Bounded by 3 main islands, its azure waters covering 3400 square kilometres lap at our shoreline stretching 125km all the way south from Caloundra to the Gold Coast, but just how much do you know about this protected marine habitat?
**Let’s take a closer look at this unique aquatic haven… **
The Moreton Bay was once home to Queensland’s only whaling station opened in 1952 strategically situated at Tangalooma on Moreton Island due to the prevalence of humpback whales passing by during their annual migration season. This cruel practice saw approximately 600 whales killed each migration season with the station managing to harvest up to a maximum of 11 humpbacks per day.
**With the barbaric station becoming defunct in 1962, Tangalooma turned to tourism (incorporating parts of the whaling station into its resort) and today is renowned as a great family holidaying hot-spot offering whale watching and wild dolphin feeding encounters. **
The Moreton Bay Marine Park was officially established in 1993, 3 decades after Tangalooma’s whaling station’s closure. The park was re‐zoned in 2009 with its no-take zones (areas which prohibit direct human disturbance) expanded to cover 16% of the protected waters.

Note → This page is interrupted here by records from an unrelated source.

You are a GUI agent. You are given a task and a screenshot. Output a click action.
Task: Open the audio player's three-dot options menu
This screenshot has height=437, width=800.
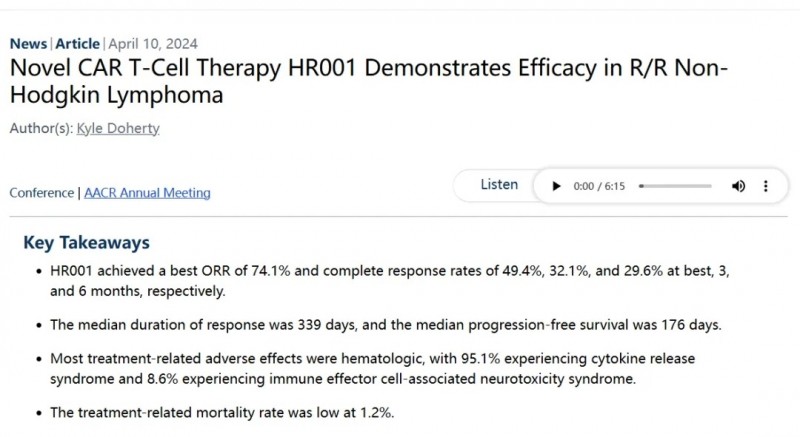[x=765, y=186]
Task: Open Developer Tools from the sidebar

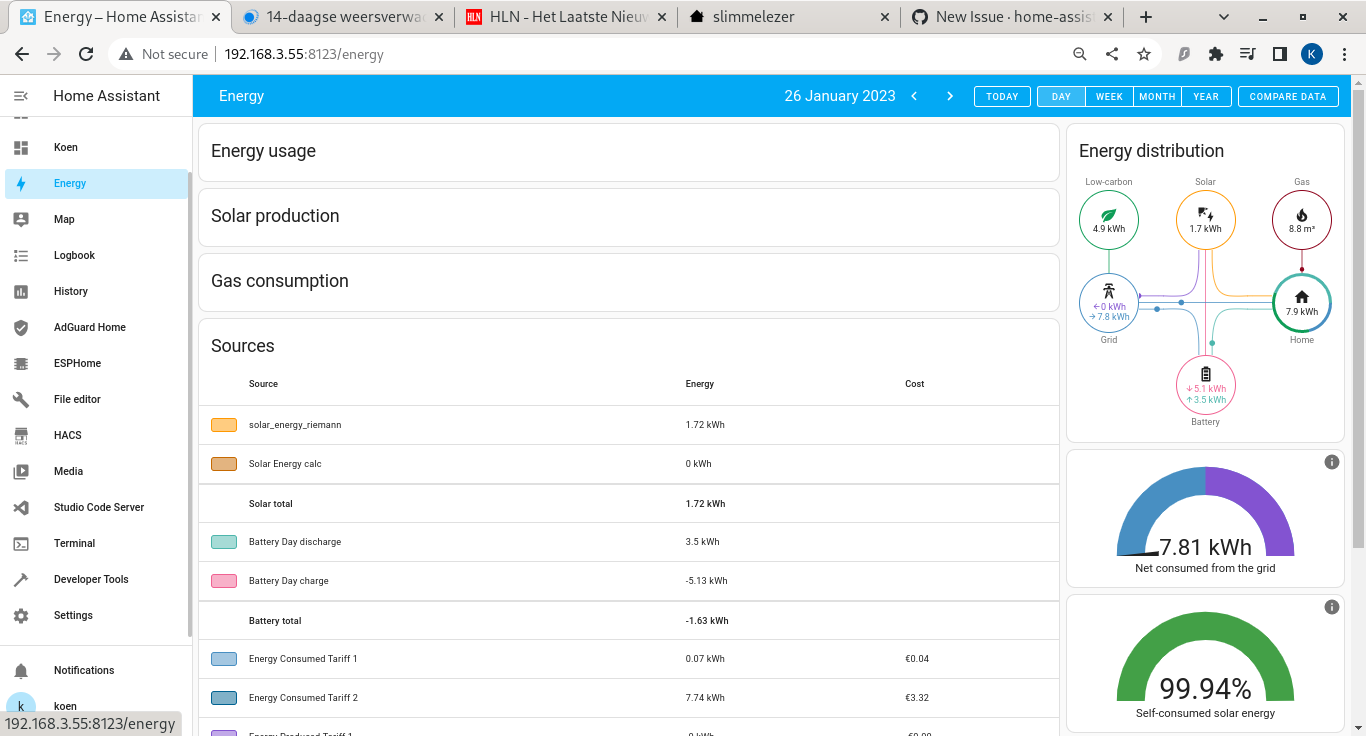Action: [22, 579]
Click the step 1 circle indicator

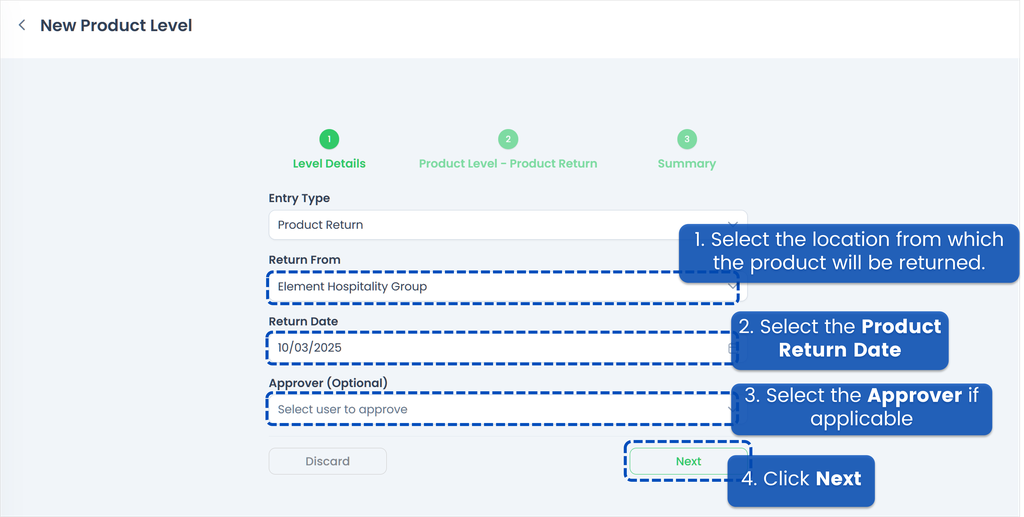(x=329, y=139)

It’s coming up for review again soon in the next few years as new considerations must be addressed – of most concern are the increasing numbers of commercial and recreational fishing activities underway and rising pollution levels, a consequence of south-east Queensland’s rapidly growing population.

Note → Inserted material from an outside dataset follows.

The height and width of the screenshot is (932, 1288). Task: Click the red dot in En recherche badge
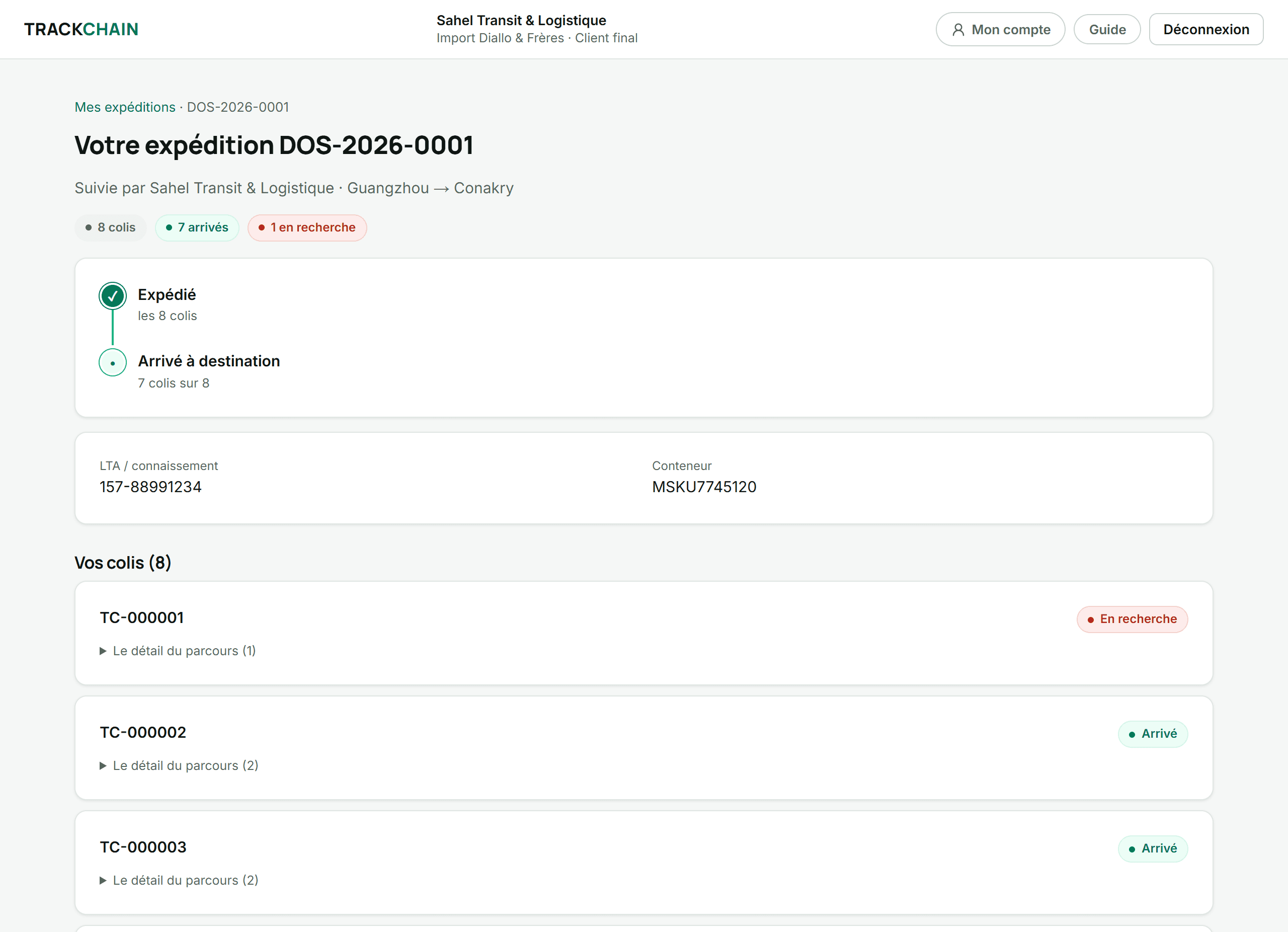pos(1090,619)
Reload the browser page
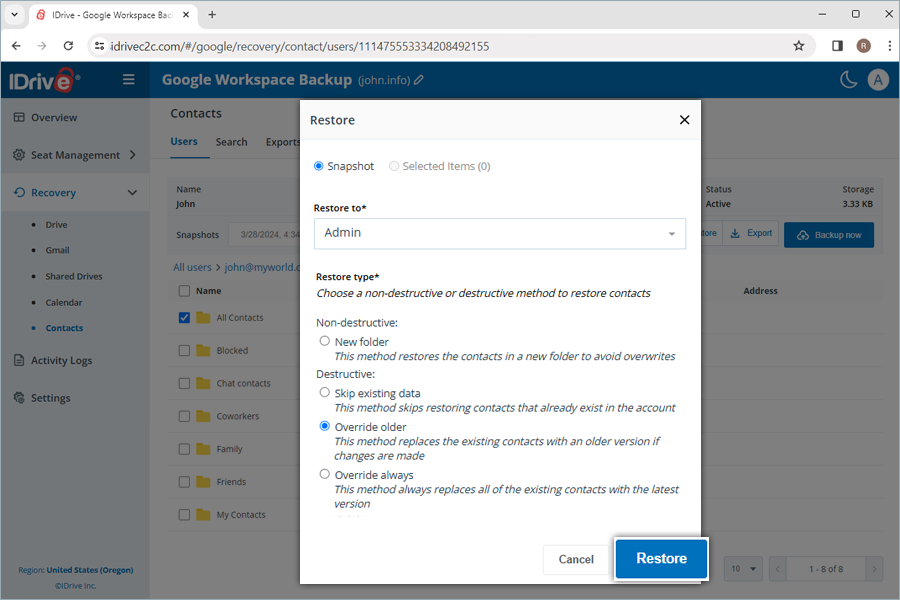 click(68, 46)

**Moreton Bay is valued as one of the most important marine habitats along the entire east coast of Australia. It is a transitional area in which tropical, sub‐tropical and temperate marine species co‐exist, creating distinct and harmonious wildlife and habitat communities. **
The Moreton Bay Marine Park is facing threats caused by an unpredictable climate, increasing pollution levels, extra boating traffic and more coastal development caused by south-east Queensland’s rapidly growing population.

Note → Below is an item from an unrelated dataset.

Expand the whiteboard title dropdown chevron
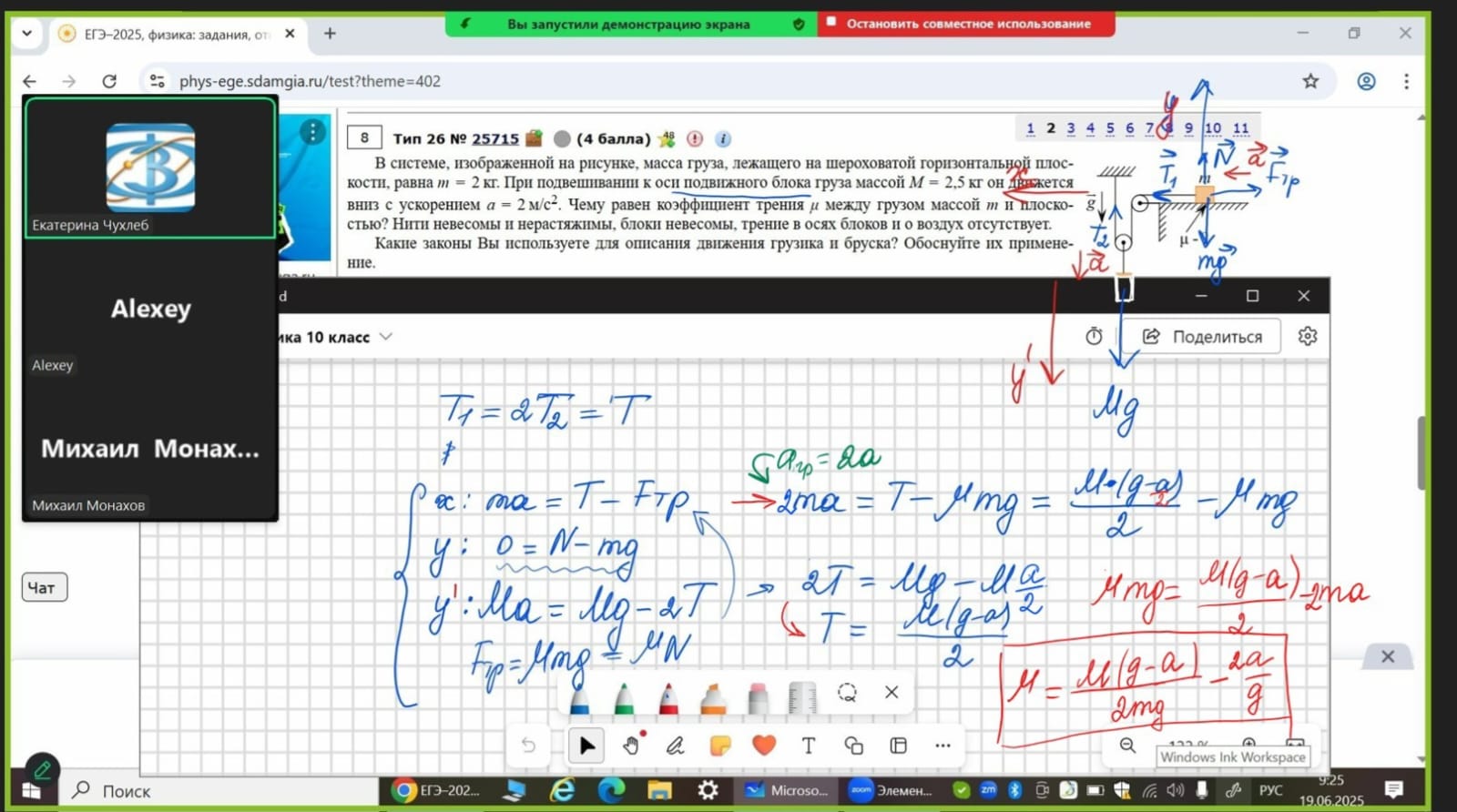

Moreton Bay Marine Park and Pumicestone Passage are globally recognised as unique environments home to an incredible array of diverse aquatic habitats and species – from coral beds, seagrass fields, fish and crustaceans, to dugongs and turtles.
Parts of its islands and coastal regions are listed as Nationally Important Wetlands and large areas are designated as Ramsar Wetlands (which means it falls under the Environment Protection and Biodiversity Conservation Act).
About 50,000 migratory shorebirds of at least 43 diverse species winter in Moreton Bay Marine Park annually over the non-breeding season. Some travel from as far afield as Siberia.
From October to April – through the end of Spring, all of Summer and into Autumn – over 30 different shorebird species hunker down in Moreton Bay Marine Park, feeding to restore their energy for their return flight to East Asia.
The park’s wetlands are rich in fisheries, teeming with more than 355 marine invertebrate species.
The park boasts 7 mangrove species with 55 species of associated algae, along with 7 seagrass species.